|
|
«L’Enigma di Otilia» di George Călinescu, capolavoro della letteratura romena, ora in italiano
Il più recente appuntamento de’ «I Mercoledì Letterari» dell’Accademia di Romania ha visto presentare un romanzo considerato un vero capolavoro della letteratura romena. Si tratta di L’Enigma di Otilia di George Călinescu, uscito nel 2018 per i tipi della Lithos Editrice, nella collana «Laboratorio Est/Ovest» diretta dal prof. Luigi Marinelli, docente di Lingua e Letteratura Polacca all’Università «La Sapienza» di Roma. Il romanzo è stato tradotto da Alessio Colarizi Graziani e Laura Vincze. In ciò che segue pubblichiamo l'introduzione del libro, a firma del prof. Bruno Mazzoni, docente di Lingua e Letteratura Romena all’Università di Pisa.
Invito alla lettura di un affresco d’epoca
L’enigma di Otilia è un romanzo di fattura balzachiana che comprende vari elementi di matrice modernista. Apparso nel 1938, a venti anni esatti dalla creazione della Grande Romania, presenta in maniera realistica una tranche de vie della piccola borghesia bucarestina dell’inizio del XX secolo, sviluppando una doppia problematica, quella della paternità connessa con quella dell’eredità patrimoniale.
L’enigmaticità della protagonista è forse il tratto più originale di questo secondo romanzo di George Călinescu (1899-1965) – prosatore, drammaturgo e grande critico letterario autore di una monumentale Storia della letteratura romena dalle origini ai giorni nostri (1941) – dal momento che ci troviamo dinanzi ad una deliberata relativizzazione della prospettiva narrativa (un’anticipazione, se volessimo fare un po’ di funambolismo fra le arti, di quanto si sarebbe visto un decennio più tardi nel celebre film Rashomon di Akira Kurosawa): Otilia non è ‘enigmatica’ in sé, quanto piuttosto perché l’autore tende a rappresentare i diversi modi in cui la sua personalità viene letta e interpretata da ciascuno dei personaggi coinvolti nella narrazione, in particolare dal giovanissimo Felix Sima, che se ne innamora perdutamente provando un sentimento puro e assoluto, o dall’anziano latifondista Leonida Pascalopol, che ammette di non sapere ben distinguere quanto c’è di paterno e quanto c’è di virile nel suo amore per la fanciulla… ma anche, con motivazioni diverse, da numerosi altri attanti, però non anticiperemo nulla, qui, degli sviluppi del libro che riserverà non poche sorprese per il lettore di romanzi.
La storia si sviluppa su due piani narrativi paralleli in cui coabitano e interagiscono personaggi in carne e ossa che assurgono a figure archetipiche classiche: Moş Costache, che ama filialmente Otilia – la nipote orfana di cui cura con fin troppo zelo, in qualità di tutore, la gestione degli averi materni – è l’avaro per antonomasia; Aglae Tulea, la sua avida sorella – sprezzantemente definita dall’autore, quasi fosse una mezzana plautina, «vecchia assoluta» – è colei che trama, insieme con le due figlie, per seminare zizzania e impossessarsi del denaro nascosto; Stănică Raţiu, il ‘genero’ della vecchia, avvocatucolo frustrato, è infine il tipo di arrivista che ne sposa in un primo tempo, per opportunismo, la figlia primogenita, Olimpia, di cui si libera in seguito, divorziando, dopo che è riuscito a rubare i soldi di Moş Costache.
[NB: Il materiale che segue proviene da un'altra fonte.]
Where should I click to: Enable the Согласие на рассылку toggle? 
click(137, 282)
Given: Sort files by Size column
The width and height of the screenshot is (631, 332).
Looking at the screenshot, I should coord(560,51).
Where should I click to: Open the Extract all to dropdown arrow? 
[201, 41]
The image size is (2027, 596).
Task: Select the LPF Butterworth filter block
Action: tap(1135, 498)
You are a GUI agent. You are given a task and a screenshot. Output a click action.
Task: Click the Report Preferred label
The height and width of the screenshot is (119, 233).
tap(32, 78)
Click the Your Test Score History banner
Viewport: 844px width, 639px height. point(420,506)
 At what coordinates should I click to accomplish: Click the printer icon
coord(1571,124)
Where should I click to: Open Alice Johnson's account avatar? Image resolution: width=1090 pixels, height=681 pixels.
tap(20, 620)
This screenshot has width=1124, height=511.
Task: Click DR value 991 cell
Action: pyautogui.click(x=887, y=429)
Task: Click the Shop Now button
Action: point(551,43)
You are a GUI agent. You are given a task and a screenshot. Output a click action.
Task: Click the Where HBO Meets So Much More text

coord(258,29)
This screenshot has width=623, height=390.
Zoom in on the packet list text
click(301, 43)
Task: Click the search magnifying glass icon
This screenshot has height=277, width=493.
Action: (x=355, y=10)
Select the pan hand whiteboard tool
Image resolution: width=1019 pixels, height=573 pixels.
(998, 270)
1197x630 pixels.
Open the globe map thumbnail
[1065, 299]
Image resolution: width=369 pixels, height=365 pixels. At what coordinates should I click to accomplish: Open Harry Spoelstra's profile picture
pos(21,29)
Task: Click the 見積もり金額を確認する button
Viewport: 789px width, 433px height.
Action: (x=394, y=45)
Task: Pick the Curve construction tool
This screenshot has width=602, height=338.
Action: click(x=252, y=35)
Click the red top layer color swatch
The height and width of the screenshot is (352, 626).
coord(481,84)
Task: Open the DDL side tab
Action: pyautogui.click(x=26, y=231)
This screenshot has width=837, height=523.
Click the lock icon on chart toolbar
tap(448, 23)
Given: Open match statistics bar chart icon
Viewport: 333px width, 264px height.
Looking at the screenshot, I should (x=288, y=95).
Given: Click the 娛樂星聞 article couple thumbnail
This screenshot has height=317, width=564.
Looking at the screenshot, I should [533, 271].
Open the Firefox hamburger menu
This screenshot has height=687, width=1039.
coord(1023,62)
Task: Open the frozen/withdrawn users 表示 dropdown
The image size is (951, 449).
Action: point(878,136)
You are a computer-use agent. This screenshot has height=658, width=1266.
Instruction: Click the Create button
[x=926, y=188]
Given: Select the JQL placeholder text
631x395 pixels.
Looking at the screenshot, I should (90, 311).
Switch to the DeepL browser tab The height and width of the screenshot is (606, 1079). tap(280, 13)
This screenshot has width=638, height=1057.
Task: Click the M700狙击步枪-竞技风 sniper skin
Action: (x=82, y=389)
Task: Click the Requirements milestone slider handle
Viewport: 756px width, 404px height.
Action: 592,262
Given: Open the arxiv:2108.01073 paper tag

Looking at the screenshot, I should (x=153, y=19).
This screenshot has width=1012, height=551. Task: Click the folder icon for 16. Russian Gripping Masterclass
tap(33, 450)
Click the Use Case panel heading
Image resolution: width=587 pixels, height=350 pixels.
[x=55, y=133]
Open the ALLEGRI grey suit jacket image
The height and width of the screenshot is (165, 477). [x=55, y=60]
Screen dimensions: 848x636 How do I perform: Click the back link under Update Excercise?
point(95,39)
Due piani, si diceva, in cui assistiamo da una parte alle beghe e alle miserie morali dei vari membri della famiglia Tulea, tutti protesi a mettere le mani sull’eredità in possesso del vecchio Costache e ad allontanare quanto più possibile la legittima destinataria, l’inafferrabile Otilia, mentre dall’altra ci viene offerta una sorta di Bildungsroman relativamente a un altro orfano che arriva in città per iscriversi alla facoltà di medicina, il deuteragonista Felix, il quale, al contrario, impersona il giovane provinciale ricco di ideali che, pur non riuscendo a coronare il proprio sogno d’amore, saprà affermarsi nella società e percorrere una brillante carriera.
Viene in questo modo a configurarsi un emblematico caleidoscopio urbano di figure che, sia pure tipizzate fino al punto da poterci far pensare a una vera ‘commedia’ di caratteri, restano memorabili nella loro raffigurazione, nei loro tratti comportamentali, nelle loro uscite e nei loro tic verbali, ben rappresentando la quotidiana comédie humaine, a inizio Novecento, in una città balcanica collocata alle porte dell’Oriente, «où tout est pris à la légère».